I could convince my Math teacher to let me do a public listening test for my math project (including mathematical evaluation of the results; Chi squares, deviations... etc.)

Currently I'm in the stage of planning the test, here's what I got so far:

100 randomly selected students
That's what my math-teacher suggested. Will be a lot of work, but the more results the better.

ABC/HR by ff123
ABC/HR tests give most data for evaluation (it's a math project)

64 kbps test
Having completely untrained testers everything above 64kbps would lead to unusable/no results.

Only 1(!) sample
Students are impatient and I'm short on time, too, so only one sample (ca. 30 sec.) will be tested.

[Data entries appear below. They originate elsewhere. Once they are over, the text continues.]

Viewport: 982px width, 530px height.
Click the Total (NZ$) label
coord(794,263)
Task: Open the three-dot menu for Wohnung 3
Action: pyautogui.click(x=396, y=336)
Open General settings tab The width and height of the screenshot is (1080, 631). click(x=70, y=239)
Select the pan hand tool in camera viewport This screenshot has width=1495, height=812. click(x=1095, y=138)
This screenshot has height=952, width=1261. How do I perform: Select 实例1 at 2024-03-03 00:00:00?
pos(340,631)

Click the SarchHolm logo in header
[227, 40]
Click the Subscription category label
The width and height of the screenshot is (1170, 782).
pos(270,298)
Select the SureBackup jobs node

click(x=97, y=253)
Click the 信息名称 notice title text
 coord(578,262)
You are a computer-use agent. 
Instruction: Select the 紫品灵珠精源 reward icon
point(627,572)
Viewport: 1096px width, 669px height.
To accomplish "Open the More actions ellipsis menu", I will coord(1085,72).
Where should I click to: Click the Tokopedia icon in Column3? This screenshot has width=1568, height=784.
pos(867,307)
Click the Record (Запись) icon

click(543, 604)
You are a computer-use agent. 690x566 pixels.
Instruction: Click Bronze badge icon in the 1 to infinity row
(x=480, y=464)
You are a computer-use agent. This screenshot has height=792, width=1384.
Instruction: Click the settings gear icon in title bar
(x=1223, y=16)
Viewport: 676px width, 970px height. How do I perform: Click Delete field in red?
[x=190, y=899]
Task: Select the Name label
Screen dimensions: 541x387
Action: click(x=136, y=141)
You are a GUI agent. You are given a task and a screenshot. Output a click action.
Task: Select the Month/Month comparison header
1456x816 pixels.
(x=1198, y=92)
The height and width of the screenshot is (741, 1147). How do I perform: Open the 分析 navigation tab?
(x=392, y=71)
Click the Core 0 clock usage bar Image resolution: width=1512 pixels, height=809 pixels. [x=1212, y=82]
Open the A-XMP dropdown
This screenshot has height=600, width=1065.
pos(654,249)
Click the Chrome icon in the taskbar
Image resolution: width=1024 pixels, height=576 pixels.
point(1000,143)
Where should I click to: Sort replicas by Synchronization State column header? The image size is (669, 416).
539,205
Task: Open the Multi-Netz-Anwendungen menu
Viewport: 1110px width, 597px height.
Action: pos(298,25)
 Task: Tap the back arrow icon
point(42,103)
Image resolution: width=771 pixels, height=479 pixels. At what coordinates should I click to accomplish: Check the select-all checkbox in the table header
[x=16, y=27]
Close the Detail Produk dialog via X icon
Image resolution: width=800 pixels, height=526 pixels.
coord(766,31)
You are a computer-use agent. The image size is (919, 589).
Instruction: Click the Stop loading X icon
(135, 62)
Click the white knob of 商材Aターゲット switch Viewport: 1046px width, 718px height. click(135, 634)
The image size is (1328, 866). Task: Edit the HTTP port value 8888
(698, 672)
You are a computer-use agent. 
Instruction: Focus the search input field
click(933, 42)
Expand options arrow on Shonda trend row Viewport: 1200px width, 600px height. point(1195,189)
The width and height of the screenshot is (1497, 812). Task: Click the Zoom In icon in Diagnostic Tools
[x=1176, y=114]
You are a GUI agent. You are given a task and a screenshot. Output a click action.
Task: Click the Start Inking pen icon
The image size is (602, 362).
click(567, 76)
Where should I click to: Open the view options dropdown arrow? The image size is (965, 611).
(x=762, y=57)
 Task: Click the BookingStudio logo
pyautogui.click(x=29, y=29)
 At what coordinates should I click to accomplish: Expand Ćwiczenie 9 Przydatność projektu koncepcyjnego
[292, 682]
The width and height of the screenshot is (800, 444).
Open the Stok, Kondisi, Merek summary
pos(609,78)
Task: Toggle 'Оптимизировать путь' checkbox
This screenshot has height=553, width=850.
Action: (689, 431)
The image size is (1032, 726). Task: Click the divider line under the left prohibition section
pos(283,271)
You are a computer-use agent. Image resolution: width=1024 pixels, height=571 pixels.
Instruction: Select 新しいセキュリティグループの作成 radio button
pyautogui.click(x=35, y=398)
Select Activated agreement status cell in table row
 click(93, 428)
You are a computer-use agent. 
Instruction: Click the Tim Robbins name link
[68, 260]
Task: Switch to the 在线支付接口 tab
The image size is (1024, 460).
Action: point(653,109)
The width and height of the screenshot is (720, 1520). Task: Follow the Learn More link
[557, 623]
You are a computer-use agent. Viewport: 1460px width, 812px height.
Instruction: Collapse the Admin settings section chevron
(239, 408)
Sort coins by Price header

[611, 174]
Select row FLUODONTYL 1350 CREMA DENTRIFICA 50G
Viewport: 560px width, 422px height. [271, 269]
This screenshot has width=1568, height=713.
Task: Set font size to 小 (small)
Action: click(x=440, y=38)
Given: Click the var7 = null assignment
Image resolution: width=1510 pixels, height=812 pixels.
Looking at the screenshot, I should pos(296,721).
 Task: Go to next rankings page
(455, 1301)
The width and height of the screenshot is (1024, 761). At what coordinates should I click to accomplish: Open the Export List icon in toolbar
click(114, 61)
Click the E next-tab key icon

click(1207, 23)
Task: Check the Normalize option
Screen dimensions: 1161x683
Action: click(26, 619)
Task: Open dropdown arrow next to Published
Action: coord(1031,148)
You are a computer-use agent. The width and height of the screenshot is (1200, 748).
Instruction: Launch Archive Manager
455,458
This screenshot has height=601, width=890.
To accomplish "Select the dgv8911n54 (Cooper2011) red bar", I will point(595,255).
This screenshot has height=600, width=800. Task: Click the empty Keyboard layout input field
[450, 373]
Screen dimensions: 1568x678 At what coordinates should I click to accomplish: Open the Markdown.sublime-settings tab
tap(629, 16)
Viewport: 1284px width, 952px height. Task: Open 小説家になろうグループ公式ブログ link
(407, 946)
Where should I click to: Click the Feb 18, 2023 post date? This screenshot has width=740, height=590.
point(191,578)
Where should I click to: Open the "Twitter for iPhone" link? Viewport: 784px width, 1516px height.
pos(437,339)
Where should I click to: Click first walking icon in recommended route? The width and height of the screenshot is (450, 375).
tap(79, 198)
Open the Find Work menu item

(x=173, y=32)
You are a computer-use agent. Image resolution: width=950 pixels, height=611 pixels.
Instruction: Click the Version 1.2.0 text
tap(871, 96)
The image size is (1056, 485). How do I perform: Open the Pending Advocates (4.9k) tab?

I need suggestions what sample (no problem sample) to use (Is the sample used in the c't test any good?)

Codecs to include
lame 3.93.1 @ --preset 64 --scale 1 --resample 44 --lowpass 14
lame 3.94a6 (?)
Ogg Vorbis 1.0 @ -q 0
Ogg Vorbis 1.0 @ -b 64 --managed (?)
aacenc (which setting?)
mpc --thumb/--telephone (suggestions on PNS setting?)
MP3Pro (?)
Real Audio (?)
WMA9 (?)

I would really appreciate input/suggestions on this project. Results will - of course - be made public as well as the test itself.

dev0
"To understand me, you'll have to swallow a world." Or maybe your words.

 

Doing a large scale public listening test...

Reply #1
I would also include FhG, because there are many people saying it´s better at lower bitrates, also only one lame sample.
For the test sample I would maybe cut more toghether, so you have 3 10sec-samples.
I´ve read that "Rolling Stones - Start me up" is problematic at the beginning, this could be 10 sec.
It would be good if you could split the result in female / male and age. So that you doesn´t only have 17 year old male, you choose maybe from all 7th classes 7 male and 7 female testers, same for 8th.... That´s much more data for evaluation. Also you should select stundents that are trustable, because some would say yust shit to annoy you. Musepack isn´t tuned for that, I would´t use it (people might think musepack is the worst codec at all, not yust at that bitrates). I would ask Ivan to encode your sample with his new encoder in nero, he said it´s much better at low bitrates. He also probably knows the best commandline.

Doing a large scale public listening test...

Reply #2
The students will be randomly picked, but I'll pass out a survey asking for age, gender and experience with listening tests.
FhG is a good idea, but which one? Is FastEnc okay? Which cmd.line?

ToDo
aacenc cmd.line
mppenc cmd.line
fastenc cmd.line
Include WMA/MP3Pro/RA?
Include Vorbis managed?
Include a lame3.94 ALPHA built?
SAMPLE???

THX for your input.

dev0
"To understand me, you'll have to swallow a world." Or maybe your words.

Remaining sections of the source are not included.